The idea for this exhibition, the artist’s fourth with The Scottish Gallery, was for Frances to do as she always does when faced with a studio empty of everything but stretched, pristine canvases: to go to Iona to make her start.

However, rather than a fleeting visit this was a prolonged stay. Hers is both a sailor’s and a painter’s understanding of the island, looking inward and out and she has added many new locations and aspects. Like Peploe and Cadell before her she demonstrates a profound understanding of how the variation of weather and sea, and of aspect and viewpoint, makes the island an infinite giver of subjects. Nosing around the little bays and coves, amongst the shoals of the West coast of the island in the family fishing boat has lent her new insights.

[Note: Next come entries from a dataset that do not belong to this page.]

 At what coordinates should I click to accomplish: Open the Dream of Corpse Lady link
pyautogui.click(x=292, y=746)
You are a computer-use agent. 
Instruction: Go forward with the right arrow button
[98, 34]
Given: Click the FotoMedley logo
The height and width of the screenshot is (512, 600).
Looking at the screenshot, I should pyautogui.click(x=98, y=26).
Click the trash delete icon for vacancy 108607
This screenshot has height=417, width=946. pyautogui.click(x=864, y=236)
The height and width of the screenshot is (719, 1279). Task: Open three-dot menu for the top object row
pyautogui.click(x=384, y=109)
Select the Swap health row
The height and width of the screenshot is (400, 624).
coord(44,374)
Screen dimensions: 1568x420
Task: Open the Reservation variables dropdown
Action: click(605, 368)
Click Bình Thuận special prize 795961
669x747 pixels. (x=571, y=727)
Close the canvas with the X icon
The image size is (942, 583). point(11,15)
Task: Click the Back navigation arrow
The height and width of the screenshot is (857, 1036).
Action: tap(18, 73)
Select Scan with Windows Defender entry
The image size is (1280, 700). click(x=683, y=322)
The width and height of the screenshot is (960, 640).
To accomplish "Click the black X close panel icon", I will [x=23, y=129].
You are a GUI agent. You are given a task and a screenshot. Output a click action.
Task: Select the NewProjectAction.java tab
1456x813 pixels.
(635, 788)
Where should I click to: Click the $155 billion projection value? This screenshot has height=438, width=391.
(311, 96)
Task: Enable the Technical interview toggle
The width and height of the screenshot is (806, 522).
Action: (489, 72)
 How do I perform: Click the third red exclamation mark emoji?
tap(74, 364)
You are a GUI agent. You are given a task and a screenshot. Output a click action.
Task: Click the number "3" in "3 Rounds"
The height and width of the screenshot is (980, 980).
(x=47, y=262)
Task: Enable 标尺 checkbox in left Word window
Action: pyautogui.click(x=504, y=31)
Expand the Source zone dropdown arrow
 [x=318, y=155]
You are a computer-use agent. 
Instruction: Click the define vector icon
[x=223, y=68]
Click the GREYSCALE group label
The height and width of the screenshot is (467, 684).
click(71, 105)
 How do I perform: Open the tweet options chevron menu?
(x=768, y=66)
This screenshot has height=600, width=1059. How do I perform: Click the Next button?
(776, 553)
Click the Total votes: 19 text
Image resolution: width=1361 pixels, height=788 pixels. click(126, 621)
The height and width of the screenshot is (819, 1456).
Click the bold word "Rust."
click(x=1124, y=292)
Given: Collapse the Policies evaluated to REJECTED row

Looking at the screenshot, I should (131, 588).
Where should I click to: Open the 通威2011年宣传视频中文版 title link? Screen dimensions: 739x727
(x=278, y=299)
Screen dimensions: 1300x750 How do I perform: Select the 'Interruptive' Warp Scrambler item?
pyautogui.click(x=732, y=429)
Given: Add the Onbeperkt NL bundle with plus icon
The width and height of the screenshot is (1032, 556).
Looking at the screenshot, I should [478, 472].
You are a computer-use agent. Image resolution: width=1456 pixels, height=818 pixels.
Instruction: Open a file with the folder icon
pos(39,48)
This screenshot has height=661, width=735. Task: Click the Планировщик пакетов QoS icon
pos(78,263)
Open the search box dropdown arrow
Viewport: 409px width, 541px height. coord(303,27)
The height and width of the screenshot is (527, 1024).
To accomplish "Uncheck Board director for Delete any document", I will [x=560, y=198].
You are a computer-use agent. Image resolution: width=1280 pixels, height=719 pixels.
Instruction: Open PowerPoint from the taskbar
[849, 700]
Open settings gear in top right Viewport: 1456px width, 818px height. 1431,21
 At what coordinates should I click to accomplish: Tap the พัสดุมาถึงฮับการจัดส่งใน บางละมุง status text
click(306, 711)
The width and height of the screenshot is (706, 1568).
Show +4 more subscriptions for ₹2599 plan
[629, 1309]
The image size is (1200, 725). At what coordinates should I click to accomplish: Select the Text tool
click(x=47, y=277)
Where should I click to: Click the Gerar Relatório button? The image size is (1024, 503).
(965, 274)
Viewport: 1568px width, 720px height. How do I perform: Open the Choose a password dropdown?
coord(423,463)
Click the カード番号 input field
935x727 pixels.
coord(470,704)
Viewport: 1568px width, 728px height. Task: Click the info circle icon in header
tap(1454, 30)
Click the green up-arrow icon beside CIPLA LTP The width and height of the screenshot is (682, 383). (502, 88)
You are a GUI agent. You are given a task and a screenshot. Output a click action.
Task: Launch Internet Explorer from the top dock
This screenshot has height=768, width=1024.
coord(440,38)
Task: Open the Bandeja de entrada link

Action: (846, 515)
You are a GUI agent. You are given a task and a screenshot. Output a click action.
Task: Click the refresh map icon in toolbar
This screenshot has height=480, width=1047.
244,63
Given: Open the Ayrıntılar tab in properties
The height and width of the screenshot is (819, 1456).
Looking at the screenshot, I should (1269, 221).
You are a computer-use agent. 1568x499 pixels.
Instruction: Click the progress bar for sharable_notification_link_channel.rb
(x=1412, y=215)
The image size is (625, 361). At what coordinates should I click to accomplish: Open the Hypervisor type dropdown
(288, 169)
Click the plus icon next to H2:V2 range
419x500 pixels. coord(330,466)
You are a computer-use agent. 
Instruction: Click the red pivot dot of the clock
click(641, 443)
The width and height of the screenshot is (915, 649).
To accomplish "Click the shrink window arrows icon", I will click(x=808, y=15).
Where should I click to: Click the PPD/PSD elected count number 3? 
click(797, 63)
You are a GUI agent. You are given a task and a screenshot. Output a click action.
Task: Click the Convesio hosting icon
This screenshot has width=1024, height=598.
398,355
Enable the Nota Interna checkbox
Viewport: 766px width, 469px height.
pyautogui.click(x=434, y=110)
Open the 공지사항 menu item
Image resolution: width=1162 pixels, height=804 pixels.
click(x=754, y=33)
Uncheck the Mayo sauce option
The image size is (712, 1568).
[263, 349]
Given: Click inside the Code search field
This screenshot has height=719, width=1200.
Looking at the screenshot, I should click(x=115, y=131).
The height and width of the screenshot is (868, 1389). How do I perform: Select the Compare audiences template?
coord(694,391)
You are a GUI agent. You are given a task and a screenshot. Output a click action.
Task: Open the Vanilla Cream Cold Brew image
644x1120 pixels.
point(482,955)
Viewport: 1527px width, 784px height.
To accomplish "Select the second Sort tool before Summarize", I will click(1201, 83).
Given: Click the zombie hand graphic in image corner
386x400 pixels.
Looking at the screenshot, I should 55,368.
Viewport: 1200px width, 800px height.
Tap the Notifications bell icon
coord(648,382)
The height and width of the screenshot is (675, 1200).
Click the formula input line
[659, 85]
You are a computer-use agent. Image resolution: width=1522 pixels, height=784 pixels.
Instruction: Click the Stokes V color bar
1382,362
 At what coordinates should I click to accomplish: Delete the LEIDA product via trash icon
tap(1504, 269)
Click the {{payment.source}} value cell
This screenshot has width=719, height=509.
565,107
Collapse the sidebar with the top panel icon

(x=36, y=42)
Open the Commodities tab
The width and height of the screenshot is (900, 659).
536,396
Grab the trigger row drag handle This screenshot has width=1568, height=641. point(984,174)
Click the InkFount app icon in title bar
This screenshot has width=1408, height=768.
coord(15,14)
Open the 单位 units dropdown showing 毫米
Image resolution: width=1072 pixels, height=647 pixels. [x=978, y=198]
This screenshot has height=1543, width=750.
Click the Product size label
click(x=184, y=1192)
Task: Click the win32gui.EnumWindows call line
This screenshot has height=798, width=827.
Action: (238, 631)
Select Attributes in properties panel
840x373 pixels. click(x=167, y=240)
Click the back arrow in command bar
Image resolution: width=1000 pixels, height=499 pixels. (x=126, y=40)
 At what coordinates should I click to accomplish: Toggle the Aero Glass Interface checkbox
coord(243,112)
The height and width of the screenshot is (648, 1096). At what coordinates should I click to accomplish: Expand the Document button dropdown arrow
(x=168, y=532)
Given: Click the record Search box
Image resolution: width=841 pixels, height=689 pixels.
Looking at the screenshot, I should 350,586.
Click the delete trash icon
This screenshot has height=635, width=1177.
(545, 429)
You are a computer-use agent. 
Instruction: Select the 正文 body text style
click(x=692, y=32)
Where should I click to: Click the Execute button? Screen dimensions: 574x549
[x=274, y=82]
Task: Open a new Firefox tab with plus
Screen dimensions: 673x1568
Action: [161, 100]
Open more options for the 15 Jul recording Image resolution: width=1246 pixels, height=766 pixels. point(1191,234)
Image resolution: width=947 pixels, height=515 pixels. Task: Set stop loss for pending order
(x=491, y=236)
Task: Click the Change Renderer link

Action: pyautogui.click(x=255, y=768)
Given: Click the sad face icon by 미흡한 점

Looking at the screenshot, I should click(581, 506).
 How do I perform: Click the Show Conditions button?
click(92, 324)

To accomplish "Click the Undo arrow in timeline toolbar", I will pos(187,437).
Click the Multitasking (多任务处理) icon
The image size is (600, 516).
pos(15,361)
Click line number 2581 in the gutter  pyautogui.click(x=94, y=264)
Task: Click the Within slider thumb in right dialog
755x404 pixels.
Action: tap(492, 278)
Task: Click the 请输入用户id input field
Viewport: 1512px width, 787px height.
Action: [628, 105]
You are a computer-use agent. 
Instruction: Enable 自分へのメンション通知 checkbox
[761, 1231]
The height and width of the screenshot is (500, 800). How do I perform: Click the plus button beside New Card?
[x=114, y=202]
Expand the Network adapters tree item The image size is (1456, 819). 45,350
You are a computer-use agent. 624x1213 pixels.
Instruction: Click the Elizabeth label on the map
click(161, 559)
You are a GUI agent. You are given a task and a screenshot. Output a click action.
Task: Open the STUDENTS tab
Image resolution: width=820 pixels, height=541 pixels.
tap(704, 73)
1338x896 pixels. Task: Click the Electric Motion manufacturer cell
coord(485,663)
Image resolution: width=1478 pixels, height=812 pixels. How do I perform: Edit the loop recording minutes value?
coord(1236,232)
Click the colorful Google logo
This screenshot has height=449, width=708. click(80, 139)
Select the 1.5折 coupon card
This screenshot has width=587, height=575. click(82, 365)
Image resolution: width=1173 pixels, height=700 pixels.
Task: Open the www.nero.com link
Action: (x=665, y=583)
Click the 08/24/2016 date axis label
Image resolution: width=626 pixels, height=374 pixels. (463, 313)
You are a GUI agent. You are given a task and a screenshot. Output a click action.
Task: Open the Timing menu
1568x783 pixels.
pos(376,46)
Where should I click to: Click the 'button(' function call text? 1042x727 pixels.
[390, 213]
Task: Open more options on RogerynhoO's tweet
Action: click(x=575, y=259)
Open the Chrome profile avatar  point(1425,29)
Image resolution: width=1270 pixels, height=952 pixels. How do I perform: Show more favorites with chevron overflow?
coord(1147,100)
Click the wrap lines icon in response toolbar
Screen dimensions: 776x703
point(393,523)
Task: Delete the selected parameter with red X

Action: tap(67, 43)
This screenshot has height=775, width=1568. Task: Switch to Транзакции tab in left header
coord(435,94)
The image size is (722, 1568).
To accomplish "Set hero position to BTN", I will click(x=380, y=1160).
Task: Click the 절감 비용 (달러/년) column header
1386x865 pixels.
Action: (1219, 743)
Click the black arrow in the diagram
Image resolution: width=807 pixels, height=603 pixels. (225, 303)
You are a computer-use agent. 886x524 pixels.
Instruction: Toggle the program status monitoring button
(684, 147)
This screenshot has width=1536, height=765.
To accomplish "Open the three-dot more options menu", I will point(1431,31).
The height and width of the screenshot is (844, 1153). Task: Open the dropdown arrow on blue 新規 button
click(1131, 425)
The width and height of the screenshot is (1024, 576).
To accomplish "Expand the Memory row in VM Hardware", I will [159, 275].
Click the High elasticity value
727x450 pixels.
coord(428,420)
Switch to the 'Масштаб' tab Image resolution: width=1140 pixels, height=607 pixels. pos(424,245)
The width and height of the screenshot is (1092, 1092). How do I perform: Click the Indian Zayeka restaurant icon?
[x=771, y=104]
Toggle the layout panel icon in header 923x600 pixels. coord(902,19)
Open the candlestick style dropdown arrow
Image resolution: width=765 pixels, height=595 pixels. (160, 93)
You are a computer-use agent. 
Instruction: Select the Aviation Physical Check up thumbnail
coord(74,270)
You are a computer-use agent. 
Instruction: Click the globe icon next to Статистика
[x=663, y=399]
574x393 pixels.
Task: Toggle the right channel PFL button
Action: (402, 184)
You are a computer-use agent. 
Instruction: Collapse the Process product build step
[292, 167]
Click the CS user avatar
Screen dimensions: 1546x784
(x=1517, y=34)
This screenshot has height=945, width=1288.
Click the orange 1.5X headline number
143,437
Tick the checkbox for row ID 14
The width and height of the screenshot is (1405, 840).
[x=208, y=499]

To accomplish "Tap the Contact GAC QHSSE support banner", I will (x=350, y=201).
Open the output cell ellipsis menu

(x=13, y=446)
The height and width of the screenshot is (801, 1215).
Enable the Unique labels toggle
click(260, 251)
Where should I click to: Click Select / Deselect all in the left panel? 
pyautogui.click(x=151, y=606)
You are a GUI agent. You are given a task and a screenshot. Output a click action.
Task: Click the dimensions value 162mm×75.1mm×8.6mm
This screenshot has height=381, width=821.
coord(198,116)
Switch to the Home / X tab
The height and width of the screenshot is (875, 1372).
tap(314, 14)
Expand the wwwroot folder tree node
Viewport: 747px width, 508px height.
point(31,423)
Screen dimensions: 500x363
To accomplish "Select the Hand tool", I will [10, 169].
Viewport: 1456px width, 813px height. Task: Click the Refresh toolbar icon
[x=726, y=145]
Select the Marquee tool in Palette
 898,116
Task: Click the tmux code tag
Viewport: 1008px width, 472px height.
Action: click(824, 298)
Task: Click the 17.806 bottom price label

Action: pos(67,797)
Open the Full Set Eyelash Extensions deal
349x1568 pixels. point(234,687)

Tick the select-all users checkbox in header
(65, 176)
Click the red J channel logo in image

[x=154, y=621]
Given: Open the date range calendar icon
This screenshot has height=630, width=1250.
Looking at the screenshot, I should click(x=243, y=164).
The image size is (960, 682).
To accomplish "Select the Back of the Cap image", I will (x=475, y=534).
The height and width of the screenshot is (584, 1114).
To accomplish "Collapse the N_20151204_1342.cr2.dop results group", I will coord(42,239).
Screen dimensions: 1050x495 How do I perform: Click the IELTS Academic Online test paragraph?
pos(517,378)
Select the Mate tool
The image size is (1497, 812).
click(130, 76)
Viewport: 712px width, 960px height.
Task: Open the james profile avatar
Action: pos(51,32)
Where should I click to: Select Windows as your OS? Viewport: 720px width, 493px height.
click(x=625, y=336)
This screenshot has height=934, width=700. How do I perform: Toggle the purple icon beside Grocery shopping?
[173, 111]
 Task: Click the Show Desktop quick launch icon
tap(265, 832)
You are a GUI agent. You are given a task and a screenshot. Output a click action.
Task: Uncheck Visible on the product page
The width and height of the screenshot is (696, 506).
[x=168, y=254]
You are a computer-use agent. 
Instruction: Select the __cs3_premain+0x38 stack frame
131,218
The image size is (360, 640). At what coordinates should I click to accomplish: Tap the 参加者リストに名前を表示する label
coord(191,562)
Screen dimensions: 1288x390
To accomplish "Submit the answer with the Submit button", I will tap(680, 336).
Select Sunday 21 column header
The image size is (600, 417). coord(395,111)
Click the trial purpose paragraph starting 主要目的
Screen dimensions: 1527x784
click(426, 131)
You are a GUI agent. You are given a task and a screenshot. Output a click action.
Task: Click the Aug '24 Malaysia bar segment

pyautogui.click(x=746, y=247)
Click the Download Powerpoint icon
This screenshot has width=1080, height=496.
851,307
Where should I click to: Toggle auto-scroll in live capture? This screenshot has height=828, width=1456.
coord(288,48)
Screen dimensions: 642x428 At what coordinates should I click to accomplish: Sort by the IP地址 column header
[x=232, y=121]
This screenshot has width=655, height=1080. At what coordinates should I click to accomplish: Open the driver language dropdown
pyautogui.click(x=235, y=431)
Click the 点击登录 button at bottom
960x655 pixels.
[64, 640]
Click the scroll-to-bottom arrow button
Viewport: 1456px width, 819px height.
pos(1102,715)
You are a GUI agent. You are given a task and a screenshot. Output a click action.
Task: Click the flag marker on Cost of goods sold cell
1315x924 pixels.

The Island of Storms at the North End is not ignored but now here are Port na Fraig, The Mermaids, Pulpit Rock; vistas towards The Burgh and Ben Mhor, on Mull; Eigg and the Treshnish Isles. Here also are yachts moored at St Ronan’s Bay, a little picture of a beached boat and creels at Martyr’s Bay, a cat on a corrugated roof by the Post Office and the magnificent Bay at the Back of the Ocean.

In 2013 Frances was awarded the Charles Rennie Mackintosh residency at Collioure. These jewel-like, mineral dry canvases of Collioure and its hinterland add a warm counterpoint to the west coast of Scotland. Wherever she is, Frances’s eye is unerring, her technique dazzling and her appetite of hard work undiminished.